(Extrait choisi)
Les récits climato-conspirationnistes aboutissent à deux résultats très visibles : renforcer l’inaction climatique et déplacer l’attention politique. Ces processus de désinformation servent particulièrement le milieu des industries extractivistes. Une récente étude a ainsi démontré comment de grandes entreprises américaines des secteurs de la pétrochimie, du plastique et de l’énergie fossile coordonnent leurs communications sur X, a priori sans rapport entre elles, pour produire des « discours d’obstruction ou d’inaction climatique ».
Politiquement, les théories complotistes anti-écologistes alimentent aussi l’idéologie libertarienne dont Elon Musk est le plus puissant représentant. Les libertariens se posent comme les défenseurs absolus des libertés individuelles et du marché libre, et rejettent tout ce qui pourrait venir le réguler, à commencer par l’État. En s’alliant avec l’extrême droite, les libertariens comme Musk peuvent désormais peser sur les États-nations récalcitrants, voire les organismes supra-étatiques.

(Données)
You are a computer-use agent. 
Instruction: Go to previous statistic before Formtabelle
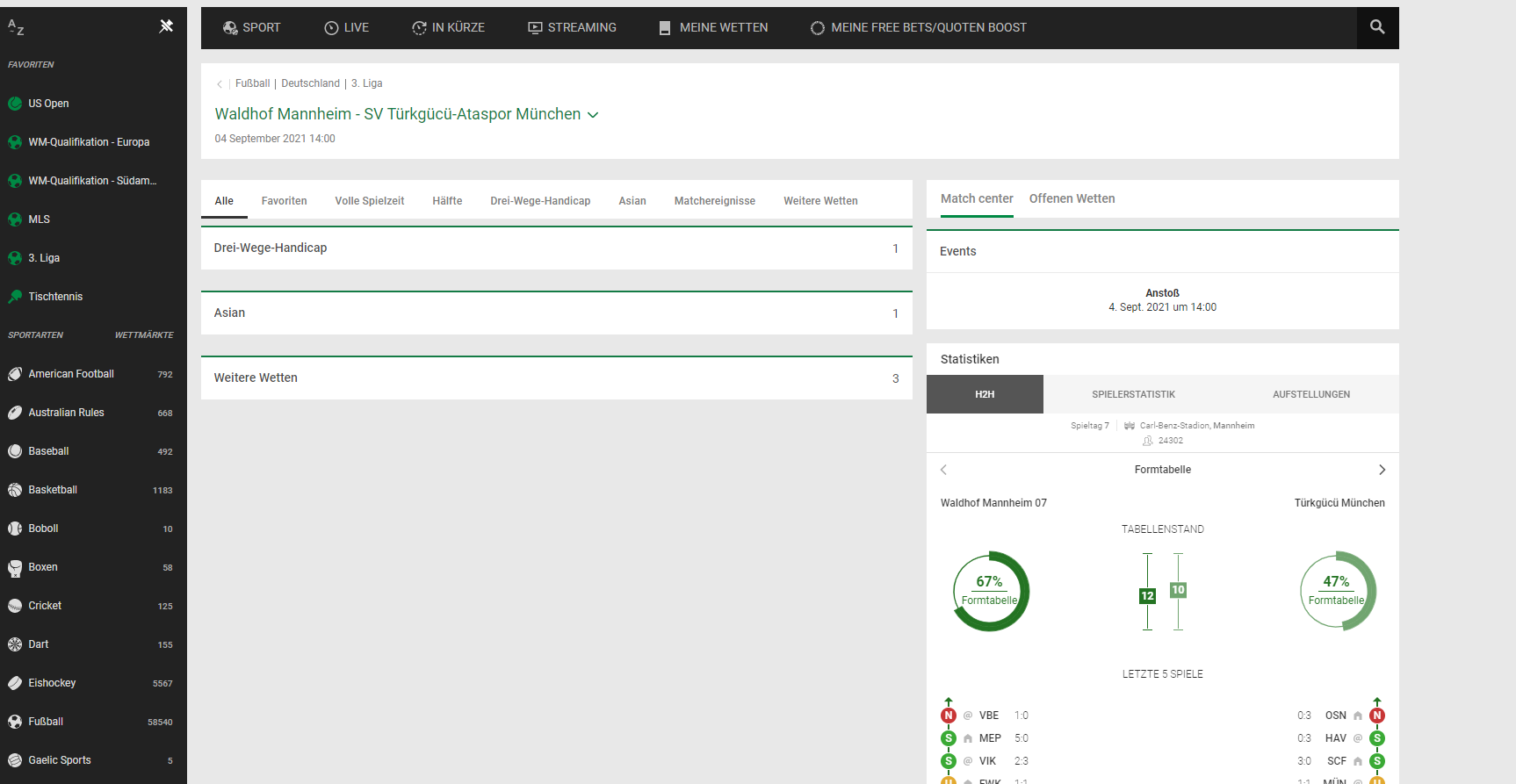tap(944, 470)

(Exercices)
(1) D'après l'extrait, quels sont les deux résultats très visibles auxquels aboutissent les récits climato-conspirationnistes ?
(2) Recopiez fidèlement le passage de l'extrait allant de « Politiquement, les théories » à « les organismes supra-étatiques. ».
Appuyez-vous uniquement sur l'extrait.

(Réponses attendues)
(1) Renforcer l'inaction climatique et déplacer l'attention politique.

(2)
Politiquement, les théories complotistes anti-écologistes alimentent aussi l’idéologie libertarienne dont Elon Musk est le plus puissant représentant. Les libertariens se posent comme les défenseurs absolus des libertés individuelles et du marché libre, et rejettent tout ce qui pourrait venir le réguler, à commencer par l’État. En s’alliant avec l’extrême droite, les libertariens comme Musk peuvent désormais peser sur les États-nations récalcitrants, voire les organismes supra-étatiques.